(Stored items)

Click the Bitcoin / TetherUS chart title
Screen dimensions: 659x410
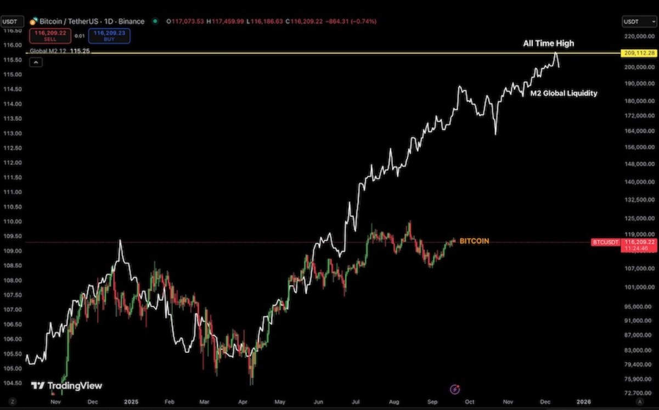(x=92, y=21)
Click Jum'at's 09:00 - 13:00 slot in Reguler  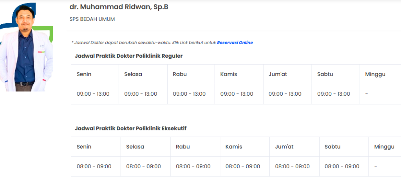coord(285,94)
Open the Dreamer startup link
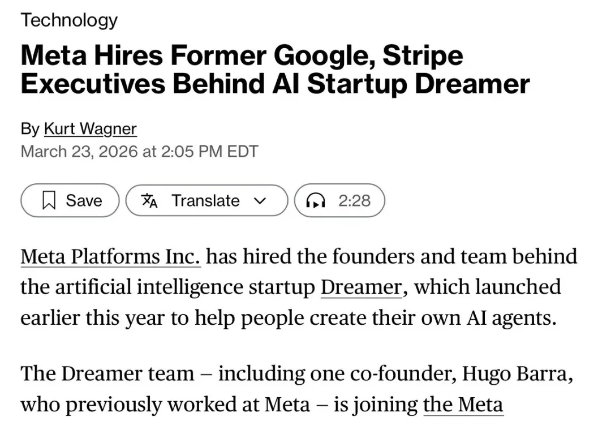 pyautogui.click(x=360, y=287)
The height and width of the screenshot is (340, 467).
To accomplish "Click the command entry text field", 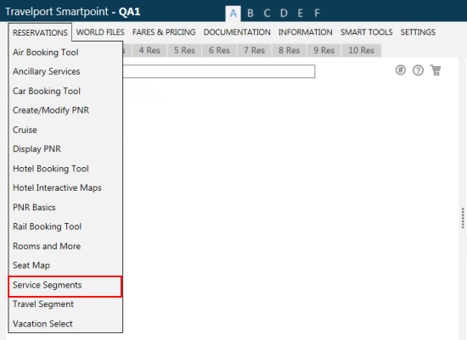I will (x=218, y=71).
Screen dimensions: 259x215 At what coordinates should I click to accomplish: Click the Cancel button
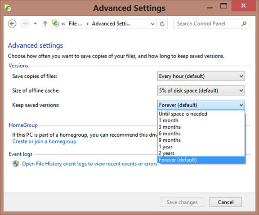coord(225,202)
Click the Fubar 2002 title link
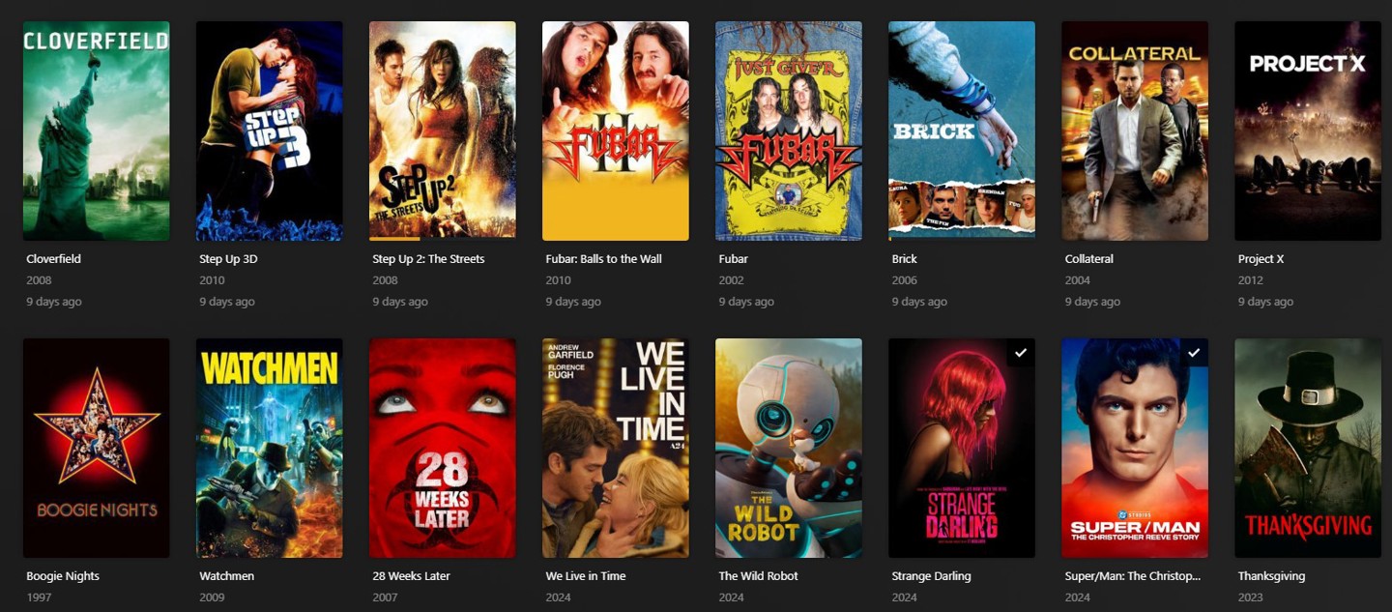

● **To do**:
Each line in the data where the string "title" occurs should be identified and copied.

● **Output for this task**:
Click the Bitcoin / TetherUS chart title
Click the Fubar 2002 title link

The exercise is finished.